During the nine-day General Strike in May 1926, Riddles volunteered as a driver, taking trains from Crewe to Manchester and Carlisle. The experience gained made him almost unique among CMEs, and he maintained that the practical knowledge he gained from driving a locomotive was an invaluable aid to his design work.

In 1933, Riddles moved to Euston to become Locomotive Assistant to the new Chief Mechanical Engineer, Sir William Stanier and, in 1935, became Stanier's Principal Assistant. In 1937, Riddles moved to Glasgow as Mechanical & Electrical Engineer - Scotland, the first to combine both engineering disciplines in a single title. However, Riddles was disappointed that C. E. Fairburn was appointed as Stanier's Deputy.

===Ministry of Supply===

In 1939, with the Second World War having just started, he moved to the Ministry of Supply, becoming Director of Transportation Equipment, and later designed the WD Austerity 2-8-0 and WD Austerity 2-10-0 locomotives.

===Return to LMS===
In 1943, he moved to the post of Chief Stores Superintendent at the LMS - it has been said that he was anxious to get back into the railway business. On the death of Charles Fairburn in 1944, he applied for the position of Chief Mechanical Engineer, but the job went to George Ivatt, with Riddles being promoted to vice-president of the LMS.

===British Railways===
Upon the creation of the Railway Executive in 1947, in preparation for the nationalisation of the railways in 1948, he was appointed Member of the Railway Executive for Mechanical and Electrical Engineering.

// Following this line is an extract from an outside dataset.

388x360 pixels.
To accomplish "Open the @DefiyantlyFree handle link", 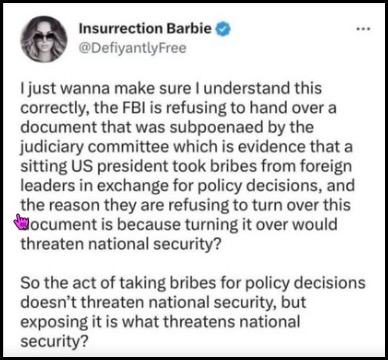I will 132,48.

He had two principal assistants, both of whom were also former LMS men: Roland C. Bond, Chief Officer (Locomotive Construction and Maintenance), and E. S. Cox, Executive Officer (Design). The duties of the three effectively covered the old post of Chief Mechanical Engineer and they subsequently oversaw the design of the British Railways (BR) standard classes.

===Locomotive Designs===

Locomotive designs introduced by Riddles include:
- BR Standard Class 9F, 2-10-0
- BR Standard Class 8, 4-6-2
- BR Standard Class 7 Britannia Class, 4-6-2
- BR Standard Class 6 Clan Class, 4-6-2
- BR Standard Class 5, 4-6-0
- BR Standard Class 4, 4-6-0
- BR Standard Class 4 2-6-0
- BR Standard Class 4 2-6-4T
- BR Standard Class 3 2-6-0
- BR Standard Class 3 2-6-2T
- BR Standard Class 2 2-6-0
- BR Standard Class 2 2-6-2T
- WD Austerity 2-8-0
- WD Austerity 2-10-0

===Retirement===
Riddles retired in 1953, on the abolition of the Railway Executive, and became a director of Stothert & Pitt of Bath, Cranemakers.

Riddles was succeeded as Chief Mechanical Engineer of BR by Roland Bond.